• _Source extract_:
A new and unique computer system from MIT has outperformed human intuition using its algorithms, and it’s amazing, and perhaps a little frightening: the Data Science Machine beat out over 600 human teams in finding predictive analysis.

Big-data analysis consists of searching for buried patterns that have some kind of predictive power.

But choosing which “features” of the data to analyze usually requires some human intuition.

In a database containing, say, the beginning and end dates of various sales promotions and weekly profits, the crucial data may not be the dates themselves but the spans between them, or not the total profits but the averages across those spans.

MIT researchers aim to take the human element out of big-data analysis, with a new system that not only searches for patterns but designs the feature set, too.

• _Stored items_:
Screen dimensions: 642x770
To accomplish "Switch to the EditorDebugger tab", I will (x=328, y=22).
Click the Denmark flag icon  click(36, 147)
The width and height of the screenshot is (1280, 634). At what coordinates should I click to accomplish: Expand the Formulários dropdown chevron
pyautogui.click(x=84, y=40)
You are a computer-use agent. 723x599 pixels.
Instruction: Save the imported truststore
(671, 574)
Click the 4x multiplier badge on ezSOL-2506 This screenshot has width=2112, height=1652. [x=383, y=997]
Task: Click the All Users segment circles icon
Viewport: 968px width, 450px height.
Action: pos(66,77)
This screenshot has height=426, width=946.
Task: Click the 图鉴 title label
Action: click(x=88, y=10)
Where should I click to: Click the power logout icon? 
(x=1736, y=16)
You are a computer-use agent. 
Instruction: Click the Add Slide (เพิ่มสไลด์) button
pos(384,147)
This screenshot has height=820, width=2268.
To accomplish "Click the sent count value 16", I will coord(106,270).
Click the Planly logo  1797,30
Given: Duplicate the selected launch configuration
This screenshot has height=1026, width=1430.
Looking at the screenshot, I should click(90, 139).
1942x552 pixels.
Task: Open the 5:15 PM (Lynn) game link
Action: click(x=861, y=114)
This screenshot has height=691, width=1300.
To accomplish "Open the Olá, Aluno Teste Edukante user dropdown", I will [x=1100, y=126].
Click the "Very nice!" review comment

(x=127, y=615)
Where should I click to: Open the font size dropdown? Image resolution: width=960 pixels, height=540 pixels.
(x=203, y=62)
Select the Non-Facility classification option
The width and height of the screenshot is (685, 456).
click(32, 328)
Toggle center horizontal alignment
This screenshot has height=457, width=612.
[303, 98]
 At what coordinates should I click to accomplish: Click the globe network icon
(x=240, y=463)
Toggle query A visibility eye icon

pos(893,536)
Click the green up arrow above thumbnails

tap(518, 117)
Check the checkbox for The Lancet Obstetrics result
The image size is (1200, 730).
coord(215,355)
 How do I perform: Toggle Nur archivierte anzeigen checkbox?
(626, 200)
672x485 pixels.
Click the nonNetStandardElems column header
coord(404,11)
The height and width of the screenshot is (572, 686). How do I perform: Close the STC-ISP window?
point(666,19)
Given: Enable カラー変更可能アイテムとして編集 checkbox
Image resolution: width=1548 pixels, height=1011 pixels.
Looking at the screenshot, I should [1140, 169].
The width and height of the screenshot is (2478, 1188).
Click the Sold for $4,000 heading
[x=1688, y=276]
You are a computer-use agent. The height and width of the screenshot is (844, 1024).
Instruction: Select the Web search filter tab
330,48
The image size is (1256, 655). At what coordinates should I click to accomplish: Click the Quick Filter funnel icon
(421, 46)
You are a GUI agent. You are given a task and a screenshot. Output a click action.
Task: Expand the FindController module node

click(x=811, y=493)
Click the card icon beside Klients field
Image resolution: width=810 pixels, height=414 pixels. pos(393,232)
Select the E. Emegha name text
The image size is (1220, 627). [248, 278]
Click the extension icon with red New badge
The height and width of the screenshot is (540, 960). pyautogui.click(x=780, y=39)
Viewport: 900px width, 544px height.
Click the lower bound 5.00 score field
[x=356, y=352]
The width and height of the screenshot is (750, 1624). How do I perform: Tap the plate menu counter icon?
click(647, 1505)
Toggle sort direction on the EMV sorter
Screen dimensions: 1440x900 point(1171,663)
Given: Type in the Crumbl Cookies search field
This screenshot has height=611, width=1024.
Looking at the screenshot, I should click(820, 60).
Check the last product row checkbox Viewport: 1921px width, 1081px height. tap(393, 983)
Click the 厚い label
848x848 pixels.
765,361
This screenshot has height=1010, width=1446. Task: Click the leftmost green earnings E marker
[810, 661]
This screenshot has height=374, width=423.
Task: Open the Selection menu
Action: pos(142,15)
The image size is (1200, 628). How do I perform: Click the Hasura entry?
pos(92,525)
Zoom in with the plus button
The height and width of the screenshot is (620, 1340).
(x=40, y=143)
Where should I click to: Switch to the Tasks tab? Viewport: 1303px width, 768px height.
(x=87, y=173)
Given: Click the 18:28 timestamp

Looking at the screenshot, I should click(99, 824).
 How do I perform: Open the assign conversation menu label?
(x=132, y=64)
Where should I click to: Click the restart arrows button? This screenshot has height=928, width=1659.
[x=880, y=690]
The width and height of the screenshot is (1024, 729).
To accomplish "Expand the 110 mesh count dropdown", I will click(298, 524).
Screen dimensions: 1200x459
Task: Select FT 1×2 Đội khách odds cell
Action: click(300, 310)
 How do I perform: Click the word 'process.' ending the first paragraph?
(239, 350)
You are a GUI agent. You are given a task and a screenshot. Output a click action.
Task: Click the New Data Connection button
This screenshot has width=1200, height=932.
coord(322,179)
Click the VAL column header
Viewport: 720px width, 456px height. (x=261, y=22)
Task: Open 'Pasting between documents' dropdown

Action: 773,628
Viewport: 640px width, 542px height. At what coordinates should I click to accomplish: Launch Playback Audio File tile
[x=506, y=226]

• _Task requirements_:
**A)** Duplicate the passage about MIT's Data Science Machine word for word, starting with "A new and unique" and going on through "of predictive power.".
**B)** Go on with the article about MIT's Data Science Machine from the point where it stops.

• _List of answers_:
**A)**
A new and unique computer system from MIT has outperformed human intuition using its algorithms, and it’s amazing, and perhaps a little frightening: the Data Science Machine beat out over 600 human teams in finding predictive analysis.

Big-data analysis consists of searching for buried patterns that have some kind of predictive power.

**B)**
To test the first prototype of their system, they enrolled it in three data science competitions, in which it competed against human teams to find predictive patterns in unfamiliar data sets.

Of the 906 teams participating in the three competitions, the researchers’ “Data Science Machine” finished ahead of 615.

In two of the three competitions, the predictions made by the Data Science Machine were 94 percent and 96 percent as accurate as the winning submissions.

In the third, the figure was a more modest 87 percent. But where the teams of humans typically labored over their prediction algorithms for months, the Data Science Machine took somewhere between two and 12 hours to produce each of its entries.